--- Start Records for the exercise ---

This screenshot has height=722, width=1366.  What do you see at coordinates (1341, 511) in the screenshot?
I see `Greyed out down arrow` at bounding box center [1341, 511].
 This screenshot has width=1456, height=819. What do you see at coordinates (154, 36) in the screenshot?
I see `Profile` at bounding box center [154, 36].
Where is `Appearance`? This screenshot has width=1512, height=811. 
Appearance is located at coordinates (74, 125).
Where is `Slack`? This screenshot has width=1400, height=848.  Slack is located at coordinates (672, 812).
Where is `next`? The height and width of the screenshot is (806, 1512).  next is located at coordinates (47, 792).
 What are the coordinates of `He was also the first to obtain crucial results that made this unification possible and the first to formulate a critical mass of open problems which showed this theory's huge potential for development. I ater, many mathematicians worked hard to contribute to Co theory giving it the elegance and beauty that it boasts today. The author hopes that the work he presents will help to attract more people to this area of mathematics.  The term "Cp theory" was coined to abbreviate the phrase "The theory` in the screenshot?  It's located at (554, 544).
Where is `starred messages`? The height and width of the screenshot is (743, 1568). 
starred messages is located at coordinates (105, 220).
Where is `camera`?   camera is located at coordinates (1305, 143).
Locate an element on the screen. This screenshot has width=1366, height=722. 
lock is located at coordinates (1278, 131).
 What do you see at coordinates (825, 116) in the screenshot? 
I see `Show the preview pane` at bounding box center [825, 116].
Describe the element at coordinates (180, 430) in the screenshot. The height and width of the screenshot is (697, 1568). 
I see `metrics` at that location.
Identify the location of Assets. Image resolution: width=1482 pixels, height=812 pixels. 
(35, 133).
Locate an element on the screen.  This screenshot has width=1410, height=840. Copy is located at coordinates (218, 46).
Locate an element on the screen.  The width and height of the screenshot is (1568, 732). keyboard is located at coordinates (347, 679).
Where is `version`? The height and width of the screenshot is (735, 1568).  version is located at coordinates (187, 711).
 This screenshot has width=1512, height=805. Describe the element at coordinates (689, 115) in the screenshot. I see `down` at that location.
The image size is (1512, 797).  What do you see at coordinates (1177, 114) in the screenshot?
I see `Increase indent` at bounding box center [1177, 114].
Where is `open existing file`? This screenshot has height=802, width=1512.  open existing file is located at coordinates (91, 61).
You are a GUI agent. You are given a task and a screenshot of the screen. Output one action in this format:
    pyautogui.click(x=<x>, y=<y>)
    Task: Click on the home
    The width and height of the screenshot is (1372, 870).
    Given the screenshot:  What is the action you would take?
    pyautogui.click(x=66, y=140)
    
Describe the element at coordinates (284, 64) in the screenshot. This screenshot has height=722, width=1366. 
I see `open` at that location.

--- End Records for the exercise ---

### Aim of the exercise
Copy out every one of these entries word for word.

### Result
This screenshot has height=722, width=1366.  What do you see at coordinates (1341, 511) in the screenshot?
I see `Greyed out down arrow` at bounding box center [1341, 511].
 This screenshot has width=1456, height=819. What do you see at coordinates (154, 36) in the screenshot?
I see `Profile` at bounding box center [154, 36].
Where is `Appearance`? This screenshot has width=1512, height=811. 
Appearance is located at coordinates (74, 125).
Where is `Slack`? This screenshot has width=1400, height=848.  Slack is located at coordinates (672, 812).
Where is `next`? The height and width of the screenshot is (806, 1512).  next is located at coordinates (47, 792).
 What are the coordinates of `He was also the first to obtain crucial results that made this unification possible and the first to formulate a critical mass of open problems which showed this theory's huge potential for development. I ater, many mathematicians worked hard to contribute to Co theory giving it the elegance and beauty that it boasts today. The author hopes that the work he presents will help to attract more people to this area of mathematics.  The term "Cp theory" was coined to abbreviate the phrase "The theory` in the screenshot?  It's located at (554, 544).
Where is `starred messages`? The height and width of the screenshot is (743, 1568). 
starred messages is located at coordinates (105, 220).
Where is `camera`?   camera is located at coordinates (1305, 143).
Locate an element on the screen. This screenshot has width=1366, height=722. 
lock is located at coordinates (1278, 131).
 What do you see at coordinates (825, 116) in the screenshot? 
I see `Show the preview pane` at bounding box center [825, 116].
Describe the element at coordinates (180, 430) in the screenshot. The height and width of the screenshot is (697, 1568). 
I see `metrics` at that location.
Identify the location of Assets. Image resolution: width=1482 pixels, height=812 pixels. 
(35, 133).
Locate an element on the screen.  This screenshot has width=1410, height=840. Copy is located at coordinates (218, 46).
Locate an element on the screen.  The width and height of the screenshot is (1568, 732). keyboard is located at coordinates (347, 679).
Where is `version`? The height and width of the screenshot is (735, 1568).  version is located at coordinates (187, 711).
 This screenshot has width=1512, height=805. Describe the element at coordinates (689, 115) in the screenshot. I see `down` at that location.
The image size is (1512, 797).  What do you see at coordinates (1177, 114) in the screenshot?
I see `Increase indent` at bounding box center [1177, 114].
Where is `open existing file`? This screenshot has height=802, width=1512.  open existing file is located at coordinates (91, 61).
You are a GUI agent. You are given a task and a screenshot of the screen. Output one action in this format:
    pyautogui.click(x=<x>, y=<y>)
    Task: Click on the home
    The width and height of the screenshot is (1372, 870).
    Given the screenshot:  What is the action you would take?
    pyautogui.click(x=66, y=140)
    
Describe the element at coordinates (284, 64) in the screenshot. This screenshot has height=722, width=1366. 
I see `open` at that location.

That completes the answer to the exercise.